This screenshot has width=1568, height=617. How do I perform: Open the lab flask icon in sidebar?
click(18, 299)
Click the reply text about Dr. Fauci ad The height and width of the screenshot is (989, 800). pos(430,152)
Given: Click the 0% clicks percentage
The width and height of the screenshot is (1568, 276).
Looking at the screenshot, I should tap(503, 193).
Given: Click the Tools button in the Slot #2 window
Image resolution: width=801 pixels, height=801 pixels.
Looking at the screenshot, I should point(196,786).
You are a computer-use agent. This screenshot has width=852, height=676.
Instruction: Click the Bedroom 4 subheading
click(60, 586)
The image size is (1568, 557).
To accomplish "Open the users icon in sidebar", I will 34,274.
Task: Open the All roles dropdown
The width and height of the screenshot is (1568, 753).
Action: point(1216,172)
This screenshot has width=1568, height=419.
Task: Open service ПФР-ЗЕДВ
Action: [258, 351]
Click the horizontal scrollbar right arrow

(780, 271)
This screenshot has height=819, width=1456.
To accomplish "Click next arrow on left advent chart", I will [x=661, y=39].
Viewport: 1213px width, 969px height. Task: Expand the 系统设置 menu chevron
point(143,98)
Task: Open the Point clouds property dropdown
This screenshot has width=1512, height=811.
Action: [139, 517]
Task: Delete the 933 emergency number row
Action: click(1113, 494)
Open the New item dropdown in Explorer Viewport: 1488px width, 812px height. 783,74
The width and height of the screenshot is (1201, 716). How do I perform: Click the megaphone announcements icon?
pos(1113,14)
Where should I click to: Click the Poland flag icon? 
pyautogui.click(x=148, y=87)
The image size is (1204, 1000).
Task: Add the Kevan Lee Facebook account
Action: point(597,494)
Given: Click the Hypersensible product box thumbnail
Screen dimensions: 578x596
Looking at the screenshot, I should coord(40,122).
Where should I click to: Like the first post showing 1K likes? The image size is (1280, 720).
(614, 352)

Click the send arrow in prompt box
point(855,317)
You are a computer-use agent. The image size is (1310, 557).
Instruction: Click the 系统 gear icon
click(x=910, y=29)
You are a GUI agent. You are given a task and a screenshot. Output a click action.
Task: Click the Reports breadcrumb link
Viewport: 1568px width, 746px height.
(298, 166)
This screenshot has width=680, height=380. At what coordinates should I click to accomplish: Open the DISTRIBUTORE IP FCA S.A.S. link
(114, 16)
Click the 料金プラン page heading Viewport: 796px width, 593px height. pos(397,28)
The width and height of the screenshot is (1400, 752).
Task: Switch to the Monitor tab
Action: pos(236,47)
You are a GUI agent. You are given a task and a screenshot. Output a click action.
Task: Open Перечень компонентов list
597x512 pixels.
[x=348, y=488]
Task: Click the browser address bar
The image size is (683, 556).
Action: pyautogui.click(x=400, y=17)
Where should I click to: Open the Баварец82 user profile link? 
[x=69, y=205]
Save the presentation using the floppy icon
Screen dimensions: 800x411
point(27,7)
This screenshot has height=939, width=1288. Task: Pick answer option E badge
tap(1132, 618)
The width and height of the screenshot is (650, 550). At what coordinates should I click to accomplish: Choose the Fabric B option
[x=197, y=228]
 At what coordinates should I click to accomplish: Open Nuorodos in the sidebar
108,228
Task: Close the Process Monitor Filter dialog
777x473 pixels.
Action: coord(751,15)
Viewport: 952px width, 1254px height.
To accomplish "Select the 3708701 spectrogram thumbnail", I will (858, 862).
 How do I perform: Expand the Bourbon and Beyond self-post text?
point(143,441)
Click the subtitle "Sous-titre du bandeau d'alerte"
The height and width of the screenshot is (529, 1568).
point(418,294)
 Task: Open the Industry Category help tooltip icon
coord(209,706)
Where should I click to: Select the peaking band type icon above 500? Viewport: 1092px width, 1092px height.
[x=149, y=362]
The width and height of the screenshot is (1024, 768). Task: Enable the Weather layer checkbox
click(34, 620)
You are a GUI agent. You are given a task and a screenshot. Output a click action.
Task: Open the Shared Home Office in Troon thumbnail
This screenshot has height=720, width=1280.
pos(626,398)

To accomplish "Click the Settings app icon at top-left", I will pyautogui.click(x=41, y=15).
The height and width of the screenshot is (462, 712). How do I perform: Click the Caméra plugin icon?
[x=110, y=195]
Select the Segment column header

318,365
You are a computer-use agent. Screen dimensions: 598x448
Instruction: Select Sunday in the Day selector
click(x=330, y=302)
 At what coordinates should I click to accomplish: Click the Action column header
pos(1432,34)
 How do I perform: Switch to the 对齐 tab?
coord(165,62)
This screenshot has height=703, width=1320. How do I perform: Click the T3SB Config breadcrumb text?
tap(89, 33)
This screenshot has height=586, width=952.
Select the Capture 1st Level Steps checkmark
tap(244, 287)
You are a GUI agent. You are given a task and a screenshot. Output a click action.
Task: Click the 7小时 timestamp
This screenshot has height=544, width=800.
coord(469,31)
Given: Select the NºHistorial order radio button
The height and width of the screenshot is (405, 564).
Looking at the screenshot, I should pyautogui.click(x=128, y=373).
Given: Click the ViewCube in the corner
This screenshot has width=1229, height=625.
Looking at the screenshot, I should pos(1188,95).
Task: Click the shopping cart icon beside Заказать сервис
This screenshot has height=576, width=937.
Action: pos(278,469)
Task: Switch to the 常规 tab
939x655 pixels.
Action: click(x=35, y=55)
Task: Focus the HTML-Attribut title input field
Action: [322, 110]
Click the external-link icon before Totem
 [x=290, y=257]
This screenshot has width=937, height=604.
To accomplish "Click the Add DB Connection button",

▬▬▬▬▬▬

=== Work instructions ===
Your output should be an exact copy of the lines from the top of the listing above to the line with "Task: Open the All roles dropdown", both ends included.

=== Response to the task ===
This screenshot has width=1568, height=617. How do I perform: Open the lab flask icon in sidebar?
click(18, 299)
Click the reply text about Dr. Fauci ad The height and width of the screenshot is (989, 800). pos(430,152)
Given: Click the 0% clicks percentage
The width and height of the screenshot is (1568, 276).
Looking at the screenshot, I should tap(503, 193).
Given: Click the Tools button in the Slot #2 window
Image resolution: width=801 pixels, height=801 pixels.
Looking at the screenshot, I should point(196,786).
You are a computer-use agent. This screenshot has width=852, height=676.
Instruction: Click the Bedroom 4 subheading
click(60, 586)
The image size is (1568, 557).
To accomplish "Open the users icon in sidebar", I will 34,274.
Task: Open the All roles dropdown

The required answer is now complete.